La scienza, come sempre, rappresenta un terreno solido ma soffice allo stesso tempo, così come le nostre colonne d’Ercole moderne. Se facciamo quello che dobbiamo, gli obiettivi, anche i più ambiziosi, sono ora alla nostra portata. Ma se andassimo a finire sull’onda sbagliata e la corrente ci trasportasse via, allora potremo esplorare territori sconosciuti dei quali non si conoscono i rischi. E su questo la scienza è sempre stata molto  chiara. Non solo ci ha sempre dato una panoramica e una prospettiva netta sulle cose da fare a livello globale, ma ci dà una visione illuminante su come possiamo vivere le nostre città ogni giorno, su quanto la nostra qualità di vita sia migliorabile e le comunità possano rigenerare risorse.

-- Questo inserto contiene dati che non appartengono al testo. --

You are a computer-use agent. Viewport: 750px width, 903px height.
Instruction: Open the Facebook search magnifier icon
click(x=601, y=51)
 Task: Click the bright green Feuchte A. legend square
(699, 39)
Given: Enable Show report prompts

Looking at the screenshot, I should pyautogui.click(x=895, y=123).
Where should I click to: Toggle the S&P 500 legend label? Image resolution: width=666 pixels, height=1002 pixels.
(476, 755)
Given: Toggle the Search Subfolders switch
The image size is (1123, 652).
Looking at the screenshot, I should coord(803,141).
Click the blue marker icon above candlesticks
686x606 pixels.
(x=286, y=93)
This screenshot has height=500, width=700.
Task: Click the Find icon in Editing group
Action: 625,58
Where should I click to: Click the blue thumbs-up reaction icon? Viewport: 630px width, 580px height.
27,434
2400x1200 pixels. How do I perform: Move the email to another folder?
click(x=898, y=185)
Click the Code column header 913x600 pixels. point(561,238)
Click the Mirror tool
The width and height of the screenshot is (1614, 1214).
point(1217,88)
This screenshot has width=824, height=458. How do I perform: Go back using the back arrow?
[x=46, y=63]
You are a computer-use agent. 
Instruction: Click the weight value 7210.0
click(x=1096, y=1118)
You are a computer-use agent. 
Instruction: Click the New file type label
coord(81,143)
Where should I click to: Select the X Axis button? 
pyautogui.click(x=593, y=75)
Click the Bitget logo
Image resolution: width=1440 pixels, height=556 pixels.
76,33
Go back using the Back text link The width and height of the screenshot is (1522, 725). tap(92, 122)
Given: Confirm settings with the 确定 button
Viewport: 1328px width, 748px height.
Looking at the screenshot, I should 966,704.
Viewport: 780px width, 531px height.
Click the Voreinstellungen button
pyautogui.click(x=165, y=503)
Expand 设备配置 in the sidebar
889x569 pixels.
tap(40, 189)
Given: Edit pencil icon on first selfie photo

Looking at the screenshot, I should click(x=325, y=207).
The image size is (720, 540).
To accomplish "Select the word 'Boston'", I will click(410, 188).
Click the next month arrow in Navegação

La scienza ci indica come certi servizi nelle città possono migliorare esponenzialmente la nostra qualità di vita. Allora, è necessario, quanto prima, che i profitti delle grandi aziende del fossile, destinati a ingrassare le tasche degli azionisti, vadano invece a sostenere i servizi. Si, ma quali? I servizi nelle città, le CERS e i trasporti rinnovabili, sostenibili e capillari”.